New Reports on Fire Protection and
Municipal Water Supply Systems
Emmitsburg, MD. – The United States Fire Administration (USFA) has completed a project with the Society of
Fire Protection Engineers (SFPE) Educational and Scientific Foundation to study and evaluate the latest trends and
technologies related to municipal water supply systems to enhance effective fire protection.
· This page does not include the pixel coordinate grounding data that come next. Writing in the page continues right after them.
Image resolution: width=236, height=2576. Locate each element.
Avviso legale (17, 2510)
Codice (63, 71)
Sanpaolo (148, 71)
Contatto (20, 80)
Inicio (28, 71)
This study was conducted
with support of the Department of Homeland Security's Science and Technology Directorate.
“This initiative will be of value to local-level fire protection, supporting USFA's goal to reduce the loss of life and
property from fire,” said U.S. Fire Administrator Greg Cade. “This cooperative effort allows communities to have
comprehensive information on the latest technologies in municipal water supply systems in support of fire suppression
activities and concerns.”
The team examined issues of interoperability and critical infrastructure protection, as well as backup and redundant
water supply systems for fire protection, and from their analysis created the two reports: Volume I – Water Supply
Systems Concepts and Volume II - Water Supply System Evaluation Methods.
“This study reflects SFPE's commitment to advancing the science and technology that protects people from fire,” said
Chris Jelenewicz, SFPE Engineering Program Manager. “SFPE was pleased to work with USFA in advancing the
understanding of critical water supply systems and their importance in fire protection.”
Both reports are available for download (only), free of charge, from the USFA Web site.
Volume I – Water Supply Systems Concepts (PDF, 2.6 Mb)
Discusses water system anatomy, water distribution system design concepts, water quality, consumer consumption and
needed fire flow, alternative water supply systems, fire department water supply officer, water supply and effective fire
protection, and emergency water supplies.
Volume II – Water Supply Evaluation Methods (PDF, 4.8 Mb)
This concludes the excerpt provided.